> Directive: Take the data from the line that has "How do I perform: Click browse" through the line that has "Action: click(x=50, y=277)", swap every "Select" for "Choose", and give back only those lines with everything else left as it is.

> Extracted information:

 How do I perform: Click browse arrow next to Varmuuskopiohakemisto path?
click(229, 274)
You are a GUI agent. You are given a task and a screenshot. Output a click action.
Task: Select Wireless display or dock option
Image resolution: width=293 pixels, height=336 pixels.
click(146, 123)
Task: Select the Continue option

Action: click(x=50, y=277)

---

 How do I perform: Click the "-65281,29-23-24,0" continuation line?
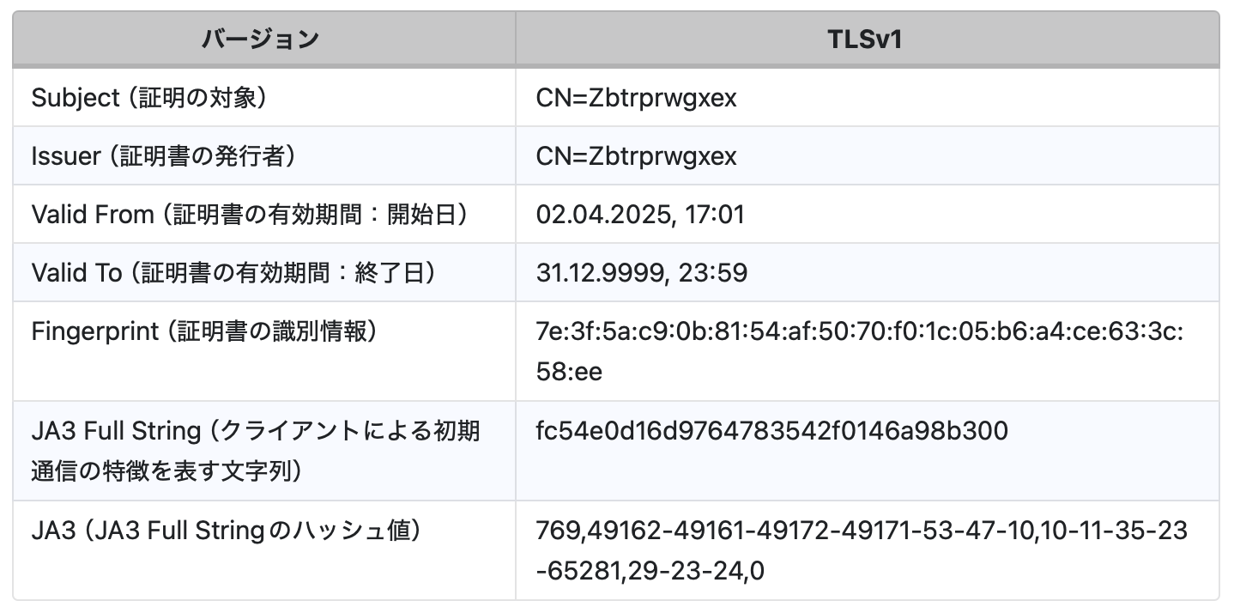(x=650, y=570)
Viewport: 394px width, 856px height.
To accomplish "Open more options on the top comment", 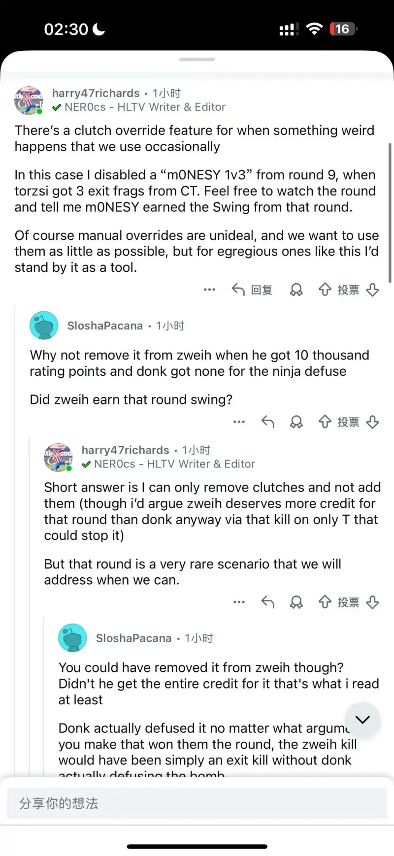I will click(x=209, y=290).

---

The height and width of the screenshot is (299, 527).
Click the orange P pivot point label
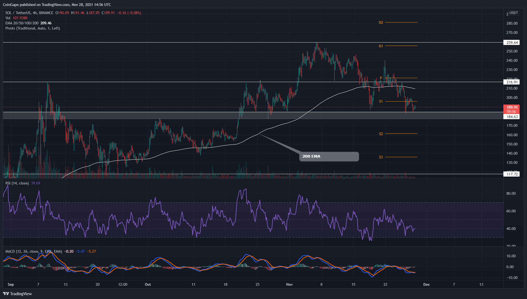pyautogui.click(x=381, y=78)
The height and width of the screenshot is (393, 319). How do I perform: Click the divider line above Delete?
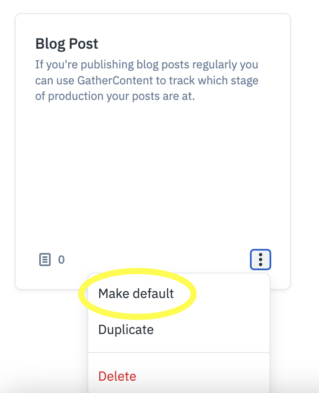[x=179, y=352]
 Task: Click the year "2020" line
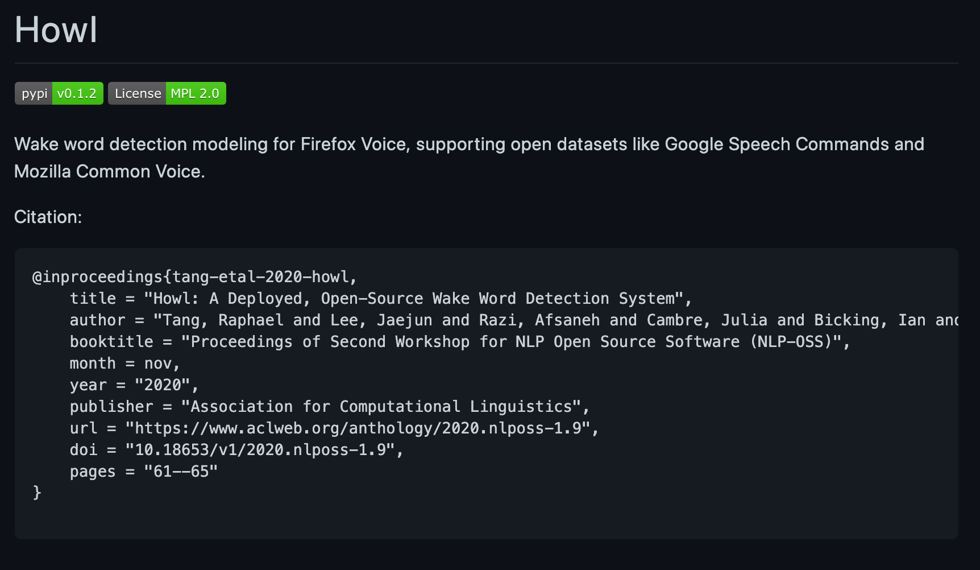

> Solution to this task:
 How do I perform: Click browse arrow next to Varmuuskopiohakemisto path?
click(229, 274)
You are a GUI agent. You are given a task and a screenshot. Output a click action.
Task: Choose Wireless display or dock option
Image resolution: width=293 pixels, height=336 pixels.
click(146, 123)
Task: Choose the Continue option

Action: click(x=50, y=277)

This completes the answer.